Here’s what I’m doing right now:

  • My blog, obviously. My blog is really my own personal project, but I do find that people in my congregation, and quite a few visitors, read it. It’s impacting my congregation already.
  • Working on the logistics of distributing audio recordings of sermons. Distribution is never as simple as just doing podcasts — for us, distribution is going to have to include podcasting, standard downloads, and audio CDs.
  • Maintaining and constantly revising our church Web site with careful reference to Web stats; i.e., making sure we’re giving visitors to our Web site what they want. (By the way, traffic at our church Web site has quadrupled in the past 16 months.)
  • Training committee chairs and event planners to use our online church calendar more effectively (a big part of Church 2.0 is going to be training existing membership in new techniques).

Near term projects will probably include a church leadership blog, where Board and committees can post meetings notes, and get comments.

Long term projects may include live audio and/or video streaming of worship services; interactive study sessions where the minister asks for input into the sermon (these could happen online and/or face-to-face); a church governance and history wiki that could help orient newcomers; some kind of online social networking.

What are you planning, or already implementing?

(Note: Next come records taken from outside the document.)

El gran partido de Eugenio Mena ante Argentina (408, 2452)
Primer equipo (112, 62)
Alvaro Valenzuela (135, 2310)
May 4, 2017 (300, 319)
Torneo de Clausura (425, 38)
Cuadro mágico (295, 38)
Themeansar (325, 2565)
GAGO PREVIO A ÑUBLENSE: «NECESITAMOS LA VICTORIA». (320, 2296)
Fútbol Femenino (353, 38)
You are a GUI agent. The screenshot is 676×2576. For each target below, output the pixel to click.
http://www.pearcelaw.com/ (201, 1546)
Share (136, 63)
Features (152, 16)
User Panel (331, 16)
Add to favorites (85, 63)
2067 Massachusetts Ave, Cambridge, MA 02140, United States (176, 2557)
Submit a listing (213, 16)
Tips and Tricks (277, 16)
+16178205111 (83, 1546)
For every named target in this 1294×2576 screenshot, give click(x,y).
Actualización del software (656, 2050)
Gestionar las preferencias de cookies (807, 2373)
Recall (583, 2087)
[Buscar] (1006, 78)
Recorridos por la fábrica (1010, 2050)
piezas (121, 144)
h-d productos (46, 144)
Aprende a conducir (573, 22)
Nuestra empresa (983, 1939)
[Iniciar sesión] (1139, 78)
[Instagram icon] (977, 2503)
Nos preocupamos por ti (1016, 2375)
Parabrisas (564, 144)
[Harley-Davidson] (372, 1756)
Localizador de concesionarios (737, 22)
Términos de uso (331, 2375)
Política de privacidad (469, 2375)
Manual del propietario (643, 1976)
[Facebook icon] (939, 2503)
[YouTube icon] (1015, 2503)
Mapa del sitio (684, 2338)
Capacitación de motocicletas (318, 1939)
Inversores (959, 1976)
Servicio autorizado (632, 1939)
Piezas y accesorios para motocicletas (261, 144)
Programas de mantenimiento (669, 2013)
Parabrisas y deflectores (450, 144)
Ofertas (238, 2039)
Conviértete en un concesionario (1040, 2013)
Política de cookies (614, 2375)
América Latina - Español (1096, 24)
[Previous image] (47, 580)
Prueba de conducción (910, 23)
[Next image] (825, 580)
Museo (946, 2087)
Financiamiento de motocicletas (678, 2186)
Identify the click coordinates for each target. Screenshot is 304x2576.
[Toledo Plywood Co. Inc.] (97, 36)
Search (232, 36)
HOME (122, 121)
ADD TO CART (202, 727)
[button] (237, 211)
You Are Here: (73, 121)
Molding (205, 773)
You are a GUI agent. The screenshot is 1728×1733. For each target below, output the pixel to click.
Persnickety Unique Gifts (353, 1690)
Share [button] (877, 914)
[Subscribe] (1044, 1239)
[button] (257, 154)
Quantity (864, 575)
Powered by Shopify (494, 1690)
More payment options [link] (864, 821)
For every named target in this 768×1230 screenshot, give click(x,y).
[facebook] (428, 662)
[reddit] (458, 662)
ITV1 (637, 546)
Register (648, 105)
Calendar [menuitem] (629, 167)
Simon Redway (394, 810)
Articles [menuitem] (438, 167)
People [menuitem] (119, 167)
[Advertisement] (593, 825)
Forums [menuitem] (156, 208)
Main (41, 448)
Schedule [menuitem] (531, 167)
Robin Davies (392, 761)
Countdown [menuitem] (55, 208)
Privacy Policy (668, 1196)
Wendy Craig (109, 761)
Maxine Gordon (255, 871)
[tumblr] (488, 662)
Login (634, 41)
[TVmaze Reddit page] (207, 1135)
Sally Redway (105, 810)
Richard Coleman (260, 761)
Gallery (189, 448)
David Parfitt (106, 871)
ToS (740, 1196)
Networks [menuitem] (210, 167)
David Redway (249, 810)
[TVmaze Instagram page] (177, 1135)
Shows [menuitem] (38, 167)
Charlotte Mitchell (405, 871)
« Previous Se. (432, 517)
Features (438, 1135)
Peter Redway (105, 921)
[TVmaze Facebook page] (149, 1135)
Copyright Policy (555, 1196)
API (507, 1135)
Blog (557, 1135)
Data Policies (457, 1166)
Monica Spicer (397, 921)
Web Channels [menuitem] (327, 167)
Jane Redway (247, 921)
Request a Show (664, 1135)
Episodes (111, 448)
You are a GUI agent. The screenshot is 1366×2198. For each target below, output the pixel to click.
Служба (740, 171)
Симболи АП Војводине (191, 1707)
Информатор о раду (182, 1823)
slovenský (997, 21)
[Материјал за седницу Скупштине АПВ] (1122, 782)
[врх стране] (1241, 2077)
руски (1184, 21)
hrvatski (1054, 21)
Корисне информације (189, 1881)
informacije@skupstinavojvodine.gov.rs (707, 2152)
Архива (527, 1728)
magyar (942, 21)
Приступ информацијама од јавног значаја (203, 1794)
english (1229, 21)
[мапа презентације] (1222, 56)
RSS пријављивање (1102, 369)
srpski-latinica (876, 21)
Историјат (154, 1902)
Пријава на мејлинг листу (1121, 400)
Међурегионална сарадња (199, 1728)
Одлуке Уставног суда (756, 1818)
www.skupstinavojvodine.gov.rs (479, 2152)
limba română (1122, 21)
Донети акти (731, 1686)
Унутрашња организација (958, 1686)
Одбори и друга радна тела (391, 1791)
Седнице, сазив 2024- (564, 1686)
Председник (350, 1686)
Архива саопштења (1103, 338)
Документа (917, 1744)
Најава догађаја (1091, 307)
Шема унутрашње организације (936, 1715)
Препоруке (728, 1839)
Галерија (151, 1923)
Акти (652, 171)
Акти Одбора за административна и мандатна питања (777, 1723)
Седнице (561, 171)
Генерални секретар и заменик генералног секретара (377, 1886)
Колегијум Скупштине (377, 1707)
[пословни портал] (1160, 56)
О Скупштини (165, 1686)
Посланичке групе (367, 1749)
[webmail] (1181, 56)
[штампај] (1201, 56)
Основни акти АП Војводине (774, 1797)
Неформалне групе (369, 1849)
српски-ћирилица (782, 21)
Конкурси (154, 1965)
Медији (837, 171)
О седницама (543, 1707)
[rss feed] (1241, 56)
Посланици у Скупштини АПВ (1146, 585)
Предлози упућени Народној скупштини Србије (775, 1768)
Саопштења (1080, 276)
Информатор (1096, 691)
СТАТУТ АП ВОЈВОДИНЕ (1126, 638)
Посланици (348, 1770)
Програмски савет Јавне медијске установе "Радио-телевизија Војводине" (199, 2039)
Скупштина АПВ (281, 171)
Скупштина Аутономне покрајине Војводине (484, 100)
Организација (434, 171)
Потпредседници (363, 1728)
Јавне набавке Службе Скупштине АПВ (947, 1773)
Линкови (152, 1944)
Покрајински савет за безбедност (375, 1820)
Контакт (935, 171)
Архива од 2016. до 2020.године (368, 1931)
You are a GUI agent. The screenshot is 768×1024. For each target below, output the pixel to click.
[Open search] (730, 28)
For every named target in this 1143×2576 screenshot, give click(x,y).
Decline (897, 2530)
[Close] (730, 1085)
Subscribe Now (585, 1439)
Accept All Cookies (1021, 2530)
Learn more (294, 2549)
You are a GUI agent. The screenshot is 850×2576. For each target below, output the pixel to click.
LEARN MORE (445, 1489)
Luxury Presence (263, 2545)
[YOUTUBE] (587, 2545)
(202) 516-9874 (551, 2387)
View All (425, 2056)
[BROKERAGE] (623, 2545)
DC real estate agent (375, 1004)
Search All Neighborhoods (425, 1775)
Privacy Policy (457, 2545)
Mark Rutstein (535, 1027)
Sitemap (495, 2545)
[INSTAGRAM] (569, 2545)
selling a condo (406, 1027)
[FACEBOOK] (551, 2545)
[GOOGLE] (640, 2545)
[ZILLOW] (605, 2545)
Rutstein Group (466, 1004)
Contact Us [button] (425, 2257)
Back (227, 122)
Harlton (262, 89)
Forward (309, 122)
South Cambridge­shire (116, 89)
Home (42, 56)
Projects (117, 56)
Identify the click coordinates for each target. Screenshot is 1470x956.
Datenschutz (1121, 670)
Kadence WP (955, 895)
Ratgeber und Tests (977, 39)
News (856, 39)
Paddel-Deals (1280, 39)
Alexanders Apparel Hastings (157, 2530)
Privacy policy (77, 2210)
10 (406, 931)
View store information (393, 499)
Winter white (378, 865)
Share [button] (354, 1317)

Oh, and can I put your email message on my blog, along with this response? — the more we keep this an open conversation, the better.

Cheers,
Dan

Rev. Dan Harper
First Unitarian in New Bedford, Mass.
www.uunewbedford.org

(After I wrote the above reply, I went back and took another look at the Church of the Younger Fellowship Web site. I hadn’t checked it out since it first opened, and it has come a long way. They are already doing Church 2.0 in many ways — I especially like the member map — but like their parent organization, CLF, they lack much connection to face-to-face churches. In my vision, Church 2.0 operates more like MeetUp.com and craigslist.comonline, but place-based, too — whereas CYF and CLF are place-independent.)

So let’s open up the conversation. If there’s enough interest, maybe we can set up a Church 2.0 wiki to allow freer sharing of ideas (conceptual ideas, and proven ideas).

Participate in the Church 2.0 discussion on the Church 2.0 wiki! Update: Church 2.0 Wiki was taken down after a year — it never quite got critical mass of contributors.

2 thoughts on “Church 2.0: opening the conversation

  1. Christine Robinson

    In Albuquerque (uuabq.org) we’re doing some of those things, plus a couple of more; getting ready to do some web-based courses and getting ready to start video branches in the small towns of New Mexico (10 people gathered in a living room, worshipping as a small group and when it comes time for the sermon, watching a downloaded version of the early service sermon downloaded from the web. I like the idea setting up a social network!

    Christine Robinson

  2. UUpdater

    Another project we are doing in the PSD is working on a new release of Stonetree UU Resources (http://www.stonetreeuu.org/). Stonetree UU is a site for UUs in the district to recommend resources that have helped their congregation (speakers, musicians, etc.) then those resources can list themselves and designate which congregations they would be willing to travel to. I’m not sure that this is exactly what you are talking about, but it is a way for congregations to share and stay connected with others.